Domani alle 9.30 a Palermo – nella ex Chiesa di San Matteo ai Crociferi (via Torremuzza, zona Kalsa) – studenti di età compresa tra i 13 e i 16 anni saranno protagonisti di un Laboratorio che insegnerà loro a riconoscere le forme del bullismo in rete e a difendersi.

Esponenti delle forze di Polizia, del MIUR, psicologi e giuristi, spiegheranno ai ragazzi come “navigare” in sicurezza imparando a difendersi dai possibili barracuda e ad usare l’App You Pol.

Il Laboratorio porta a Palermo un’esperienza promossa lo scorso autunno dall’Unicef di Parma in un continuum territoriale che valorizza la sinergia tra enti, istituzioni e professionalità per offrire ai ragazzi una visione completa sul fenomeno del cyberbullismo, indicando loro le diverse forme attraverso cui si può manifestare il bullismo, i comportamenti da assumere nel caso ne siano vittime e le possibili strategie di difesa.

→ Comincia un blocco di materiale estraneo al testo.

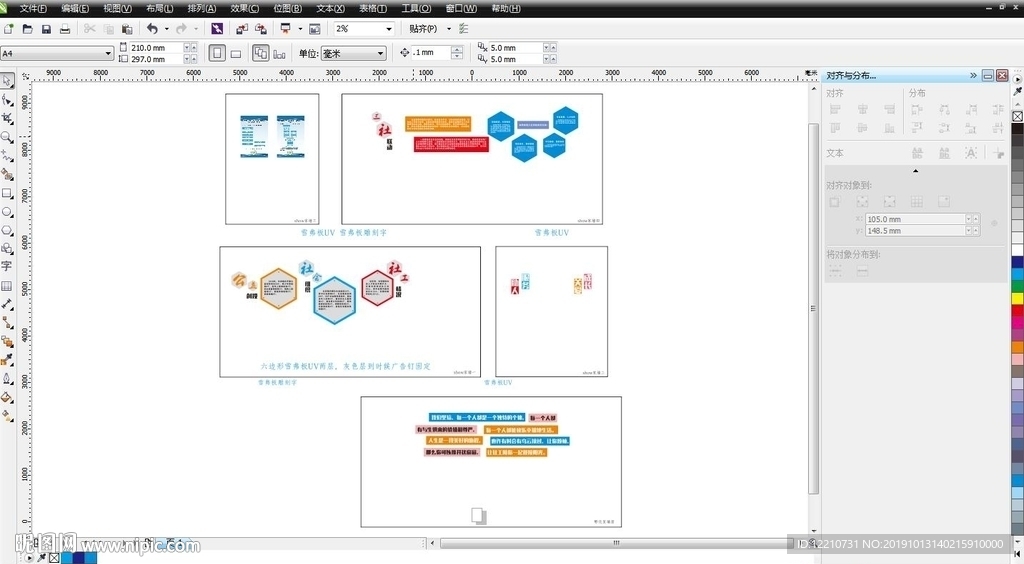Click the Undo arrow icon

tap(152, 29)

“Gli episodi di violenza giovanile che in questi giorni registrano a Palermo una preoccupante escalation – dichiara Maria Giambruno che ha portato a Palermo il Laboratorio attraverso AssoFante e Zonta Palermo ZYZ – ci raccontano di una gioventù sempre più frustrata e violenta che si esprime attraverso la logica del branco. I giovanissimi – e le ragazze in percentuale maggiore – che usano giornalmente lo smartphone sono esposti a un rischio che è di gran lunga maggiore a quello del bullismo tradizionale perché si manifesta in maniera indiretta, attraverso l’apparente copertura e impunità della rete. Insieme a Isotta Cortesi, che attraverso Unicef Parma e Palermo ha lanciato l’iniziativa e con il prezioso contributo delle forze di Polizia e dell’assessora Giovanna Marano che ha colto il valore formativo dell’idea, vogliamo fornire ai ragazzi strumenti concreti per riconoscere gli episodi di bullismo e non rimanerne vittime. Il messaggio che ci interessa trasmettere – dice Maria Giambruno – è che nessuno è un eroe e che quando si presenta un pericolo bisogna cercare aiuto perché è nell’isolamento che il bullo mortifica la propria vittima fino a provocarne un forte disagio e , nei casi più estremi, la morte”.

Al seminario saranno presenti due testimoni di bellezza: Maria Catambrone, mamma di Michele Ruffino, giovane suicida a causa del bullismo e Totò Schillaci, il bomber palermitano di Italia ‘90 che, attraverso una scuola di calcio nel quartiere CEP, tiene lontani i ragazzi dalla droga e dai furti insegnando loro che lo sport, la solidarietà e il gioco di squadra sono gli strumenti più efficaci per tenere lontani bulli e violenti.